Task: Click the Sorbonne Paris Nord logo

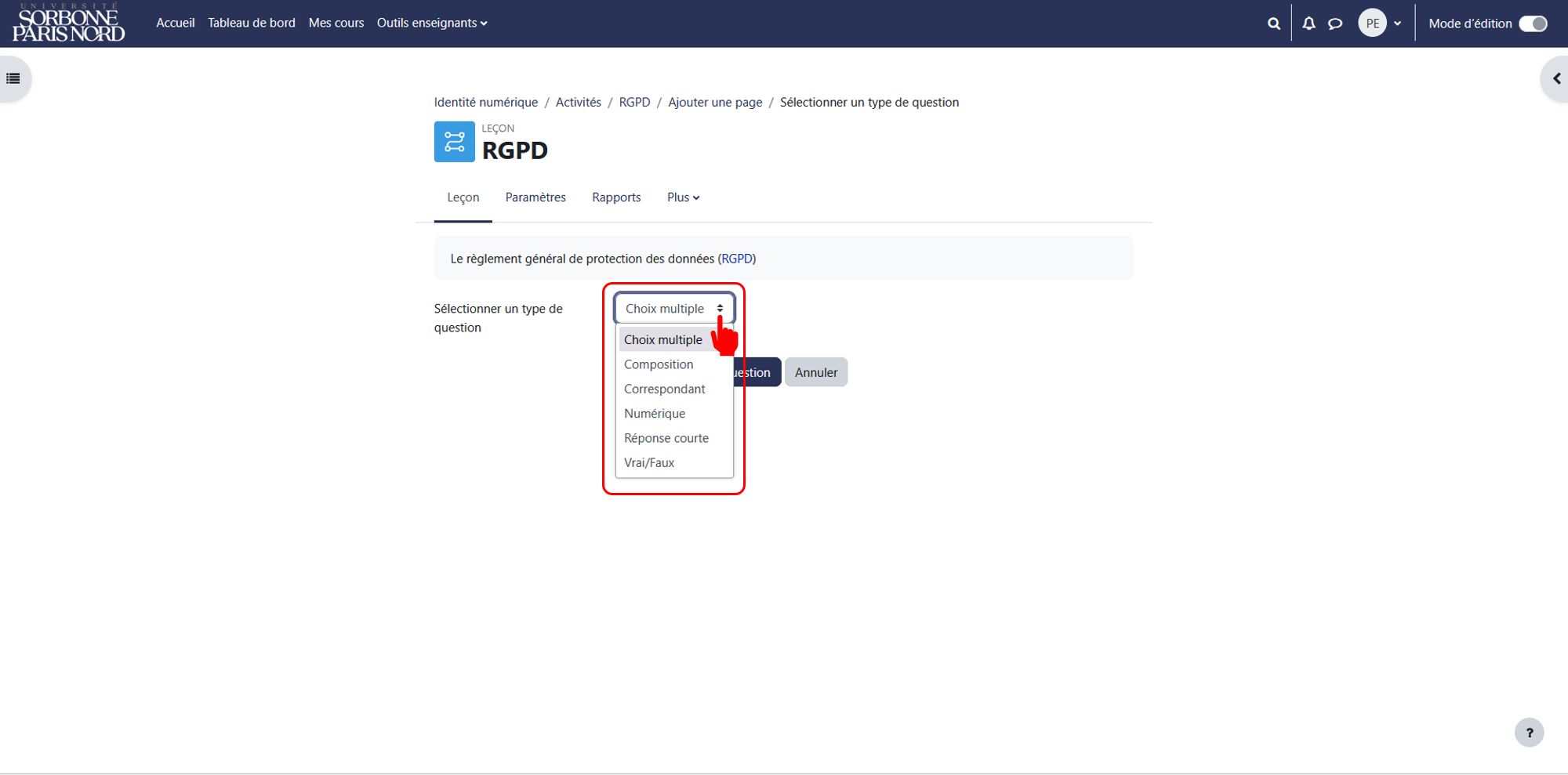Action: coord(68,23)
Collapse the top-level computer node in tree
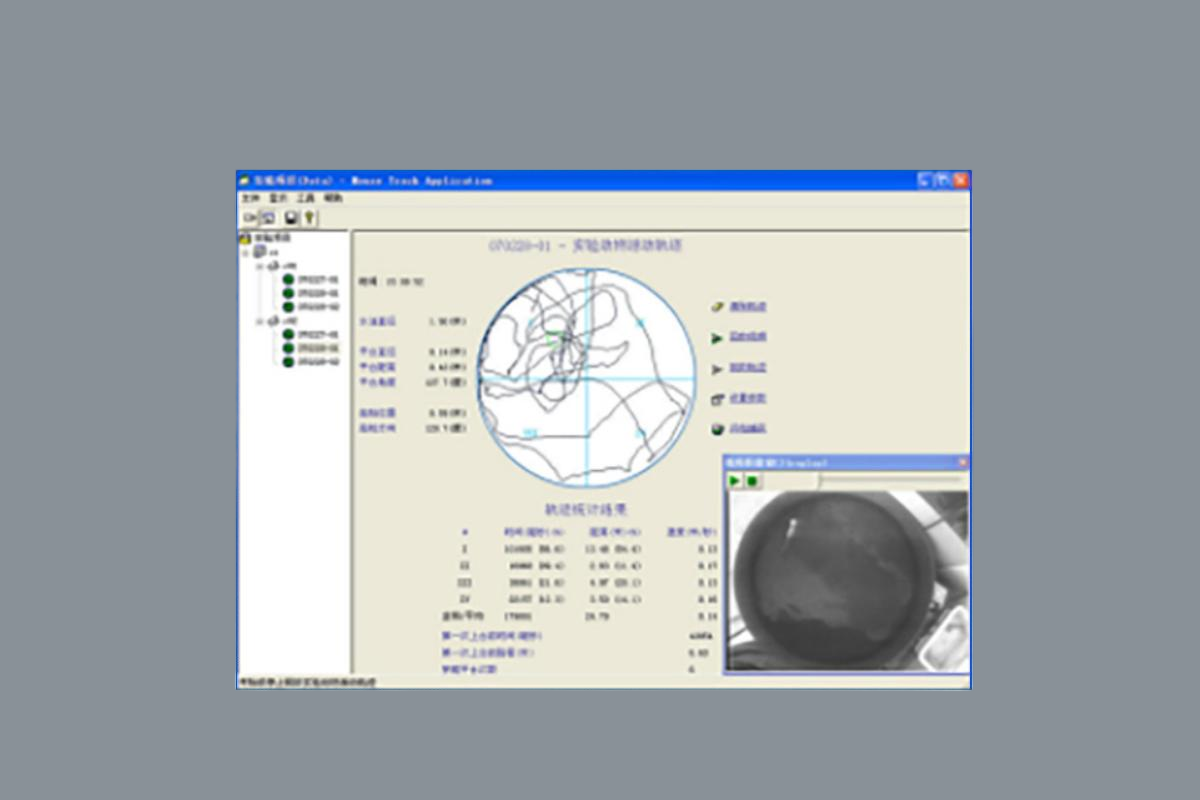 [x=246, y=253]
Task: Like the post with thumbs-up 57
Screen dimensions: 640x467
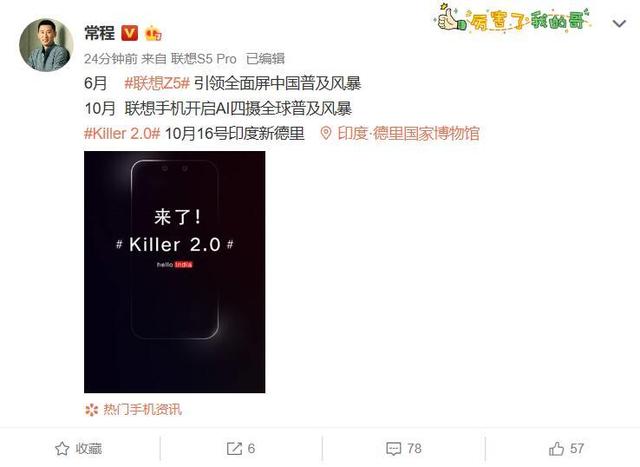Action: [566, 449]
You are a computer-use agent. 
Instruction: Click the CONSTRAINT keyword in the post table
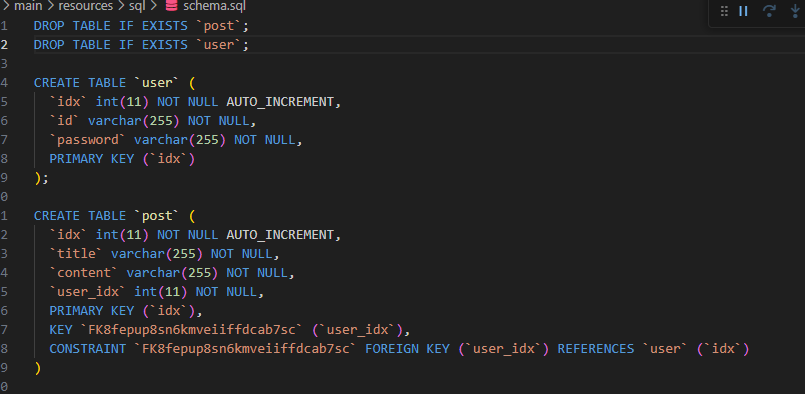[x=87, y=349]
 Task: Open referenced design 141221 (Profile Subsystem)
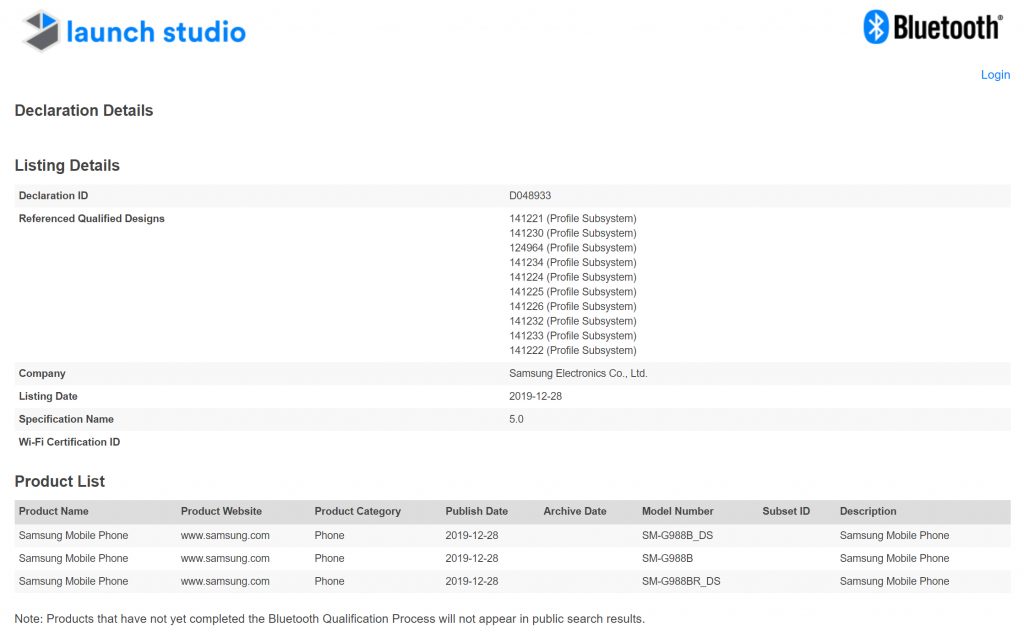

* _Exercise_
Your copy should hold exactly the lines from the line bearing "You are a computer-use agent." through the end of the data, both included, and no pictures or anything further.

* _Result_
You are a computer-use agent. 
Instruction: Click the CONSTRAINT keyword in the post table
[x=87, y=349]
 Task: Open referenced design 141221 (Profile Subsystem)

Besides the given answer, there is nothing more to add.